Within the Kremlin’s walls, the Soviet State Defense Council met in a small, elegantly furnished chamber. Ten chairs surrounded a rectangular oak table topped only by notepads, pens, and a tray holding two bottles of vodka. The State’s anti alcohol campaign continued unabated, but serious decisions always seemed to call for something more stimulating than tea or fizzy mineral water. A German-manufactured word-processing system occupied one corner of the room, ready for use by the secretaries who would record any major decisions for later translation into action directives for specific ministries or individuals.
Only six of the ten chairs were occupied. The Soviet State Defense Council was made up of the highest-ranking members of the Politburo, itself a body of elite decision makers whose power had been only partly diluted by the
USSR’s newly formed Congress of People’s Deputies. Any large body takes its lead from a smaller body, and from smaller and smaller groups, until finally the power is wielded by a few key individuals.
The President of the Soviet Union looked wearily around the table, his red-rimmed eyes roving from face to face. The minister of defense, plump and pudgy despite a precisely tailored suit and rows of unearned medals.
Next to him, the chief of the general staff, seated stiffly in full dress uniform. Directly across the table, the cherubic, bushy-eye browed chairman of the KGB, who sat next to the foreign minister
-apparently on the general principle that one should always stay close to one’s greatest rival. And to his immediate right, the boyish face of a comparative newcomer, the academician who now served as the President’s chief economic advisor.
One face was missing, the gray, skeletal visage of the Communist Party’s chief ideologist. The old man had been in the hospital for several weeks, fighting a losing battle with pneumonia. It was just as well, the President thought. If he wanted lectures on abstract political philosophy, he could always get them from his wife. The Soviet Union’s national security decisions needed a firmer basis in reality. Now more than ever.
Behind him, a clock softly chimed three times, signaling the passage of as many fruitless hours since they’d begun debating Fidel Castro’s astounding call for the direct invasion of South Africa.
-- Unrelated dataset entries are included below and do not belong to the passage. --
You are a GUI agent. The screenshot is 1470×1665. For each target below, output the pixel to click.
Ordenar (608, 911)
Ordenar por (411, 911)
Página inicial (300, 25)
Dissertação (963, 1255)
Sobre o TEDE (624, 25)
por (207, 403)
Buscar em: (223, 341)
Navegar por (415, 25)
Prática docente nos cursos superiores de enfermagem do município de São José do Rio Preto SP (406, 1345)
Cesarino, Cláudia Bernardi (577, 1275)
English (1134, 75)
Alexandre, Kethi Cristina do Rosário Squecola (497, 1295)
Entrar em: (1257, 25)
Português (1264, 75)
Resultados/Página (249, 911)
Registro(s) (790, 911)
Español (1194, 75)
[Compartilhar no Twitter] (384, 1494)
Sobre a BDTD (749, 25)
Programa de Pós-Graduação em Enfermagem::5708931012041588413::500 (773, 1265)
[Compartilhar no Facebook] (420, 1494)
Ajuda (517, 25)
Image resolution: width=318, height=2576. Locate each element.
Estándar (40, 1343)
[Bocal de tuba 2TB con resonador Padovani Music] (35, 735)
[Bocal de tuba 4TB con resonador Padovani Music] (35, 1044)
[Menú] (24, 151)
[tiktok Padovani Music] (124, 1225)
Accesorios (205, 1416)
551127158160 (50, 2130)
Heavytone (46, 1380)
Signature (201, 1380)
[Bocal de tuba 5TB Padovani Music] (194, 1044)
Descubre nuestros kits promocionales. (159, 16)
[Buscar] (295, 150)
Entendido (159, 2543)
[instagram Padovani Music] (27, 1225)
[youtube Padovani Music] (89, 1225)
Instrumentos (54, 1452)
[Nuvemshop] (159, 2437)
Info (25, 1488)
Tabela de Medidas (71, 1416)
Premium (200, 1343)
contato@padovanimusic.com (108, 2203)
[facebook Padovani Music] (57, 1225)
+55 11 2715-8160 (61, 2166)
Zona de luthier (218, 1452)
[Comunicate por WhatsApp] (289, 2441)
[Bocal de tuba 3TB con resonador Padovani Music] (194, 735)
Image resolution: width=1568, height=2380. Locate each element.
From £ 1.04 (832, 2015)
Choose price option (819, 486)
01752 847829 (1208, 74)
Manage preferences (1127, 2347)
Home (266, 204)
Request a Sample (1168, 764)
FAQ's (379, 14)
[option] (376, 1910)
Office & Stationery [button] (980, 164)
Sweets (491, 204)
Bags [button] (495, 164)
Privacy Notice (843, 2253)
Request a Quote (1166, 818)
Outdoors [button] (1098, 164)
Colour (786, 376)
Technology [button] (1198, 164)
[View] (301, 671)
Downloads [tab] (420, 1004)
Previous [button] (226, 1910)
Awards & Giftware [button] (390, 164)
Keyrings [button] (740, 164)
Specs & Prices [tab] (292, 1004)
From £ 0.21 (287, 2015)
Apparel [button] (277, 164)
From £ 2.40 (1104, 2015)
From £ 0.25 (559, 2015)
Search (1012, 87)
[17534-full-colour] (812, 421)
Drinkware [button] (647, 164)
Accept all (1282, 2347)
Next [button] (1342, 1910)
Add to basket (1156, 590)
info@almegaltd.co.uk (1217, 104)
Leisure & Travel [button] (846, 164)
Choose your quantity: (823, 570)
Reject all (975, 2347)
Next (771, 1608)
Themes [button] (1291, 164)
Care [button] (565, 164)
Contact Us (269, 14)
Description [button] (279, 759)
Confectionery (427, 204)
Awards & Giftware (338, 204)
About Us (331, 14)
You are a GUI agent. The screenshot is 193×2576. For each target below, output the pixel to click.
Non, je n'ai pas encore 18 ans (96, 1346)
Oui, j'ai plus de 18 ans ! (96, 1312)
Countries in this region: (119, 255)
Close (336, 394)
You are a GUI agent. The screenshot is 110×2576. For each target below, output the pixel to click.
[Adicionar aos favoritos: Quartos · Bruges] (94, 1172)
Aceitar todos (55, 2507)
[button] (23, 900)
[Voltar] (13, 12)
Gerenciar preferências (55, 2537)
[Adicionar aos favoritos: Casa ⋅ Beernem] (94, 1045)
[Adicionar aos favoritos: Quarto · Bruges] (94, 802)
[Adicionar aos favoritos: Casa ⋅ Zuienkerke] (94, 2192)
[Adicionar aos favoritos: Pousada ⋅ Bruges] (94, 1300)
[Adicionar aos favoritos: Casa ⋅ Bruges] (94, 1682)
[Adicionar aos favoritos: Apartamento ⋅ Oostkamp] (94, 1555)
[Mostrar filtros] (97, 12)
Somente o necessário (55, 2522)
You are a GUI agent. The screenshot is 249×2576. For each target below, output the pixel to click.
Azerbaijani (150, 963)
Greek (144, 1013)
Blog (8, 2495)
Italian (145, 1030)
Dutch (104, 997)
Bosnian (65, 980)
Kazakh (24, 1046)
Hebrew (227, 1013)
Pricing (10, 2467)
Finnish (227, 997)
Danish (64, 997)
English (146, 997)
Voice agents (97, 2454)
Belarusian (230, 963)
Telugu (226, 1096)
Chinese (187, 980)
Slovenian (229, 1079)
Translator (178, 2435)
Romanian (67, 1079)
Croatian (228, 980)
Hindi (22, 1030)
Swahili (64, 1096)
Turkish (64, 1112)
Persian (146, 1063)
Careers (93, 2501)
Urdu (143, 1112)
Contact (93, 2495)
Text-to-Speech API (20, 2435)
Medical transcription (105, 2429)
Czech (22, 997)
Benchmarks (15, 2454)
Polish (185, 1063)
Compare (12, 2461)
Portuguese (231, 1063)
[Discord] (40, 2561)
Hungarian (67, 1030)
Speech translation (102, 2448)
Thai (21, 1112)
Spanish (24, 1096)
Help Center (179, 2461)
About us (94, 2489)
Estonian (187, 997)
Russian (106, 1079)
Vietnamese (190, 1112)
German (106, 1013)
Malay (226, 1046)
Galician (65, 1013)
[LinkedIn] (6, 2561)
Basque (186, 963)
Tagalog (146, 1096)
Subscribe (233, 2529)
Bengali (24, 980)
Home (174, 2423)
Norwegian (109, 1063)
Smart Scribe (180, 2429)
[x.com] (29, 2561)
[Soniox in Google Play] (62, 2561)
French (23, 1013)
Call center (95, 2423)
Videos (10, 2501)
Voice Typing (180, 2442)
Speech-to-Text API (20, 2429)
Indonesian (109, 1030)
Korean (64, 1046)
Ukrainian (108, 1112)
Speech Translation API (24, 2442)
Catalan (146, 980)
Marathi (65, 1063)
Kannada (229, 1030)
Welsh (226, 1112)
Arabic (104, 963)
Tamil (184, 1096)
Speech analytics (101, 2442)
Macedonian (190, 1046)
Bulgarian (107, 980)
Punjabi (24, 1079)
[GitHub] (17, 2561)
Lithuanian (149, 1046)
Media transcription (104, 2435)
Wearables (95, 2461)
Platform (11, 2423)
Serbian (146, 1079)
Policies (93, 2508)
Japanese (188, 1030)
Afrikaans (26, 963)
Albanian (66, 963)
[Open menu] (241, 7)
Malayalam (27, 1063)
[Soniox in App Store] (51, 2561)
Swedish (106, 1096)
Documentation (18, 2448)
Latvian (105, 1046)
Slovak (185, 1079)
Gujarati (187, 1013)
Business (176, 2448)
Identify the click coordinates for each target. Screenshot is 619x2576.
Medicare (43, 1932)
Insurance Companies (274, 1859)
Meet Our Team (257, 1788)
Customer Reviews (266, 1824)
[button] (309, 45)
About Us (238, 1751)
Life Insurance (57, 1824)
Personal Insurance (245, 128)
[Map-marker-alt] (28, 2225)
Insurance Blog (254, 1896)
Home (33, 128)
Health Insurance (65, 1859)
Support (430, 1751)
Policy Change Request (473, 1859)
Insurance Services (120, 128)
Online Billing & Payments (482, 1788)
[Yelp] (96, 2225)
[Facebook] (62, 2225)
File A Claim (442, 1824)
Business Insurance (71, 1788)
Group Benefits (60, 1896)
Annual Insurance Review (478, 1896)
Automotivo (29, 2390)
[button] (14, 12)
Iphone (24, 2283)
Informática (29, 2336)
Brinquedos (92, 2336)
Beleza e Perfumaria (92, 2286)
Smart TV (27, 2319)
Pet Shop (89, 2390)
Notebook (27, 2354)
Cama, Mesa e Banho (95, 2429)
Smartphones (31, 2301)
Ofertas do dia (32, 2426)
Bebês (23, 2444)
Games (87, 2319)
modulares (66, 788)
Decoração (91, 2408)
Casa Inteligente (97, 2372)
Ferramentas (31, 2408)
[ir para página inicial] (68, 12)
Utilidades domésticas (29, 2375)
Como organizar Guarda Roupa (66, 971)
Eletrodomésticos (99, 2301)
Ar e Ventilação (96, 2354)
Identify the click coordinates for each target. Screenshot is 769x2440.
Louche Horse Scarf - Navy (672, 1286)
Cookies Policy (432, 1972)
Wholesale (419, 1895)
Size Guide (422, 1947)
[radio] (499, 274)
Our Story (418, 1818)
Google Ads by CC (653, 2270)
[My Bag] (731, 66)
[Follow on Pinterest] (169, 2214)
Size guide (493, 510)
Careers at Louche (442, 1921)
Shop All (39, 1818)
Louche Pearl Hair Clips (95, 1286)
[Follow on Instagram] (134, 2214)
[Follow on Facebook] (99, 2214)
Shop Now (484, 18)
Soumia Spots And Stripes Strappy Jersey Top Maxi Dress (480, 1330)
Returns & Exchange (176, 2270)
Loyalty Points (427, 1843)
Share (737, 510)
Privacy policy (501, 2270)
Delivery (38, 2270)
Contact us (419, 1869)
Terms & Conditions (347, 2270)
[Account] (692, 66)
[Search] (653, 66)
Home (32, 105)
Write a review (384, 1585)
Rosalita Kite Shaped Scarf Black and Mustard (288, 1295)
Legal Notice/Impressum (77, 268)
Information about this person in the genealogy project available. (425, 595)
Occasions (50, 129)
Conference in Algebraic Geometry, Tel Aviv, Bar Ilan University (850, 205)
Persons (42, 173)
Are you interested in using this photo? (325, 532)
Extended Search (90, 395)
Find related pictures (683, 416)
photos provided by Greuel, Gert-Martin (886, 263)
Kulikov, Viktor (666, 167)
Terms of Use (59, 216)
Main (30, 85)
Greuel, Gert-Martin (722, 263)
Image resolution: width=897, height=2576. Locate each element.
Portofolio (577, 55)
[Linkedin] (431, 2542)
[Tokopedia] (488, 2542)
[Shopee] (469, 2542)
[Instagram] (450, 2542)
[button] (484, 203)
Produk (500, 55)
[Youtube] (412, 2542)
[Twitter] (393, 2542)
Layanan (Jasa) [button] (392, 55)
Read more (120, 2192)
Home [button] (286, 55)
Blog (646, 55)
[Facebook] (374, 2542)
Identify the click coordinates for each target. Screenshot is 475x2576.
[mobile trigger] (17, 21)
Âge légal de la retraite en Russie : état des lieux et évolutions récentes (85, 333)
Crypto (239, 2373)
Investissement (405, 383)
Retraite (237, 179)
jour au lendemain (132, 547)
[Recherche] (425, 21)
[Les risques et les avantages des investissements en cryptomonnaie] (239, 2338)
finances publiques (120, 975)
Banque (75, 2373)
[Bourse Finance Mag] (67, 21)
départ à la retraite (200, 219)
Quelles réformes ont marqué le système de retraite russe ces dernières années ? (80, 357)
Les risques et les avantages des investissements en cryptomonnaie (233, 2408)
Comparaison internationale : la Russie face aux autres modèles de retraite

He rapped the table sharply with a pencil, interrupting a heated exchange over the KGB’s failure to give them advance warning of Castro’s intentions.
“Comrades, please, we’re not getting anywhere with this squabbling. Time is short. We should confine ourselves to the matter directly at hand.”
In theory, this discussion was unnecessary. In theory, he held more personal power than any Soviet leader since Joseph Stalin. In theory, he could simply impose his will on these five men, and through them on the
USSR’s still potent instruments of political power-the military, the secret police, and the bureaucracy. The President laughed inwardly. As usual, theory meant little in the real world.
The members of the Defense Council couldn’t topple him from power. He had that much security. But their opposition to his policies could render him an ineffective figurehead. He’d seen it happen to other Soviet leaders as illness or repeated mistakes robbed them of their authority. Orders could be misinterpreted or simply shunted to the wrong place within the USSR’s vast, unresponsive bureaucracy. Directives could either be simply ignored or put into action with crippling slowness.
No, he needed a consensus from these men.
Castro’s proposition had hit them hard. Accepting it would mean dramatically altering the USSR’s established national security policy.
No one knew that better than he did.
Under his guidance, the Soviet Union had turned inward in the late 1980s-no longer interested in costly “foreign adventures. ” The change hadn’t come out of the goodness of his heart. It had come as part of a desperate attempt to head off total economic collapse.
By cutting its losses overseas, the USSR had been able to reduce its military spending-freeing more resources for the production of the consumer goods increasingly demanded by Soviet citizens. Those sweeping changes in foreign policy had been accompanied by equally sweeping changes at home-changes symbolized by the terms glasnost and perestroika.
But both glasnost and perestroika were foundering. Too many of the USSR’s constituent republics were clamoring for full independence. And too many of perestroika’s economic reforms were being smothered by the dead weight of a Soviet system unable to tolerate individual initiative and private enterprise.
The President shook his head.
So now Cuba, which had rejected and condemned his reform program, and which cost billions of rubles in military aid and price supports for its sugar crop, wanted to involve the Soviet Union in a war at the end of the world!